» **TO BE DONE**:
1. Copy word for word the part of the journal page that opens with the words containing "Standard abbreviations" and closes with "open-access license (CC BY 4.0).".
2. Turn the paragraph of the journal page that begins "Drewno (English: Wood) is a biannual" into a short list that keeps its main facts.
3. Using the journal page, state whether each statement agrees with it: (a) the journal appears four times a year; (b) the journal was first published in 2003; (c) the publisher was formerly called the Institute of Wood Technology. Answer yes or no for each and quote the words that settle it.

» **PAGE TEXT**:
+ + + + + + +

Drewno
- Discipline: Wood science, timber technology, forest products
- Language: English
- Edited by: Dominika Janiszewska‑Latterini

Publication details
- History: 2003–present
- Publisher: Łukasiewicz–Poznań Institute of Technology (formerly Institute of Wood Technology) (Poland)
- Frequency: Biannual
- Open access: Hybrid (CC BY 4.0)
- Impact factor: 0.8

Standard abbreviations
- ISO 4: Drewno

Links
- Journal homepage; Guide for authors; Journal homepage;

= Drewno (journal) =

Drewno (English: Wood) is a biannual, peer-reviewed international scientific journal covering basic and applied research in wood science, wood technology, and the forest-based industries. It was first published in 2003 and operates under an open-access license (CC BY 4.0).

+ + + + + + +

» **MATERIAL SUPPLIED**:

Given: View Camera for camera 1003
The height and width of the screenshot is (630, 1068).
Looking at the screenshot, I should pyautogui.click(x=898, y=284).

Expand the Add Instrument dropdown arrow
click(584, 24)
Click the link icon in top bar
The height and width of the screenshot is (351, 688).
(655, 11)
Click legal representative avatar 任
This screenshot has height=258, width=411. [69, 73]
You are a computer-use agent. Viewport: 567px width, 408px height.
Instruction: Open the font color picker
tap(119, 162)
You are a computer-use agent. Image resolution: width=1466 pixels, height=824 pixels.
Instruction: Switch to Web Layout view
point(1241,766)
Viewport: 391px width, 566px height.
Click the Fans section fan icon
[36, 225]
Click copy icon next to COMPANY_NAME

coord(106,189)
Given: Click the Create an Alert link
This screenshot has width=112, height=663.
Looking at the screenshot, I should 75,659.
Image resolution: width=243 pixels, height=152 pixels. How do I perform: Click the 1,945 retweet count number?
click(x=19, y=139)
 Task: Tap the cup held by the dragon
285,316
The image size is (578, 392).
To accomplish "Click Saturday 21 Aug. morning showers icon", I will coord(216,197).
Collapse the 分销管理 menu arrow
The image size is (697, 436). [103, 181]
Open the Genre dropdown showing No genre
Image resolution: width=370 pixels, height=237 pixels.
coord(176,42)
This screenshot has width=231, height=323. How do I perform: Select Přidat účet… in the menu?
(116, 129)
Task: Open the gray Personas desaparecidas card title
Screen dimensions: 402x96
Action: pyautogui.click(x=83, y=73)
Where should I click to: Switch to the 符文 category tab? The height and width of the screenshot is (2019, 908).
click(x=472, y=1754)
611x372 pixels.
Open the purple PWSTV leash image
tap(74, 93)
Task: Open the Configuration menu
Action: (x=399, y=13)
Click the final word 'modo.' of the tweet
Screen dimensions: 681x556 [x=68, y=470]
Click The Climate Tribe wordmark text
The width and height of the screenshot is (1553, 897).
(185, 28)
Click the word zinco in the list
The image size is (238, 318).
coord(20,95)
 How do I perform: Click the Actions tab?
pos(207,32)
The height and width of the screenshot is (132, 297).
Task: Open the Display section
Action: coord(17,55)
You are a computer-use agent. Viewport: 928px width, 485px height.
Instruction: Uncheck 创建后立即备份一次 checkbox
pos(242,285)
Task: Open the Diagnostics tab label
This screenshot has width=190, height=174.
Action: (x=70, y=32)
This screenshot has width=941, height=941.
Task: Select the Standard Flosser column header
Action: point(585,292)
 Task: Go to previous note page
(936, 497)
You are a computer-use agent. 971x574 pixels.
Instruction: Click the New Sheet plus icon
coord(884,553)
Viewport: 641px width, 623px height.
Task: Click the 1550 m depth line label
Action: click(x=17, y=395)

+ + + + + + +

» **ANSWERS FOR THE EXERCISE**:
1.
Standard abbreviations
- ISO 4: Drewno

Links
- Journal homepage; Guide for authors; Journal homepage;

= Drewno (journal) =

Drewno (English: Wood) is a biannual, peer-reviewed international scientific journal covering basic and applied research in wood science, wood technology, and the forest-based industries. It was first published in 2003 and operates under an open-access license (CC BY 4.0).

2.
- Name: Drewno (English: Wood)
- Type: biannual, peer-reviewed international scientific journal
- Scope: basic and applied research in wood science, wood technology, and the forest-based industries
- First published: 2003
- License: open access (CC BY 4.0)

3.
(a) No: "Frequency: Biannual"
(b) Yes: "It was first published in 2003"
(c) Yes: "formerly Institute of Wood Technology"